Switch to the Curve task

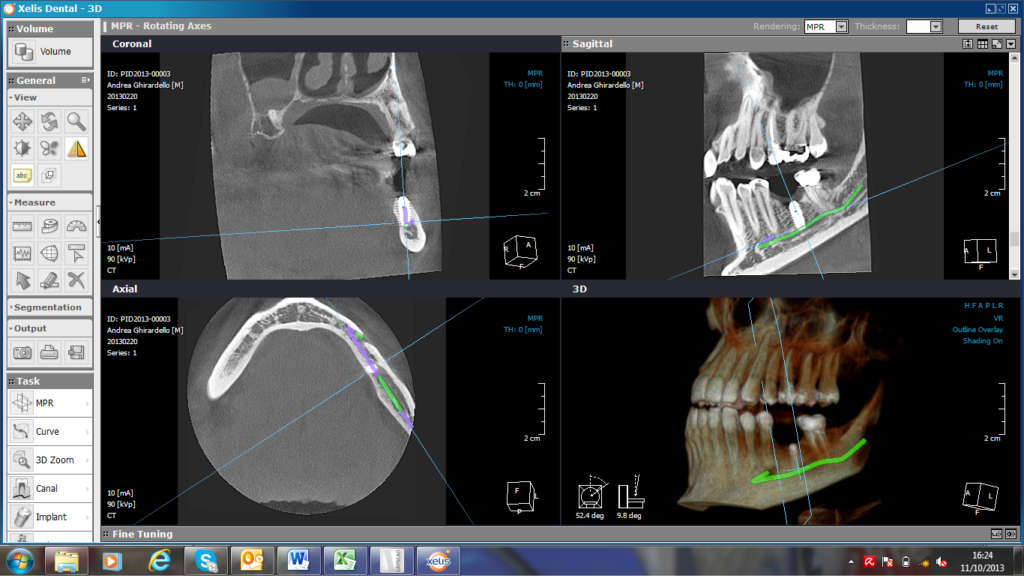(x=48, y=432)
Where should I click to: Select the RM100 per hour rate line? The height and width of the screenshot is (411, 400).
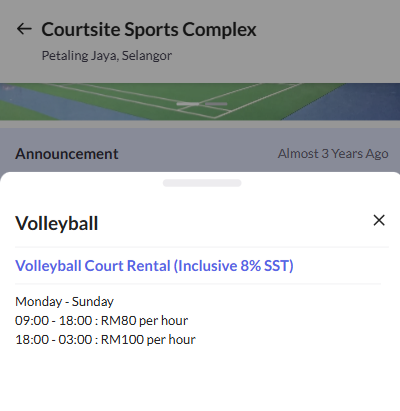pyautogui.click(x=105, y=340)
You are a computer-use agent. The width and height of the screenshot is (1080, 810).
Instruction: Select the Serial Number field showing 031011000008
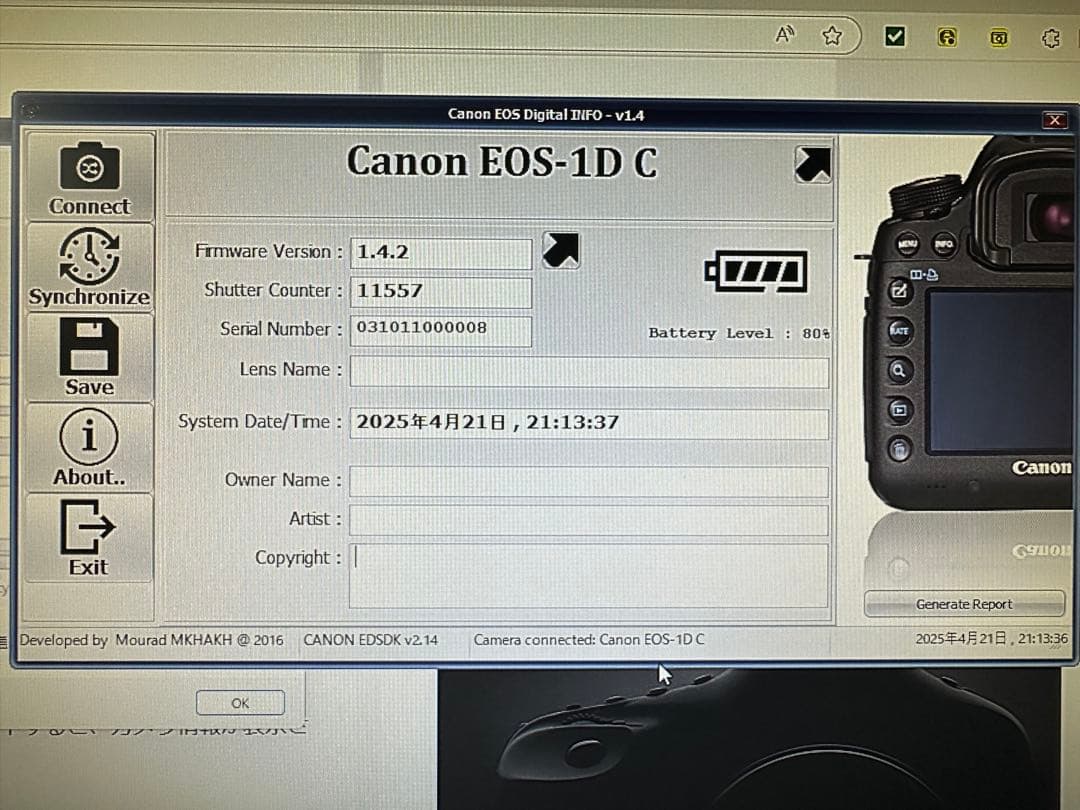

Exercise objective: Copy out every line of the records above word for word, without the pictures.

Result below:
Switch to the Curve task

(x=48, y=432)
Where should I click to: Select the RM100 per hour rate line? The height and width of the screenshot is (411, 400).
pyautogui.click(x=105, y=340)
You are a computer-use agent. The width and height of the screenshot is (1080, 810).
Instruction: Select the Serial Number field showing 031011000008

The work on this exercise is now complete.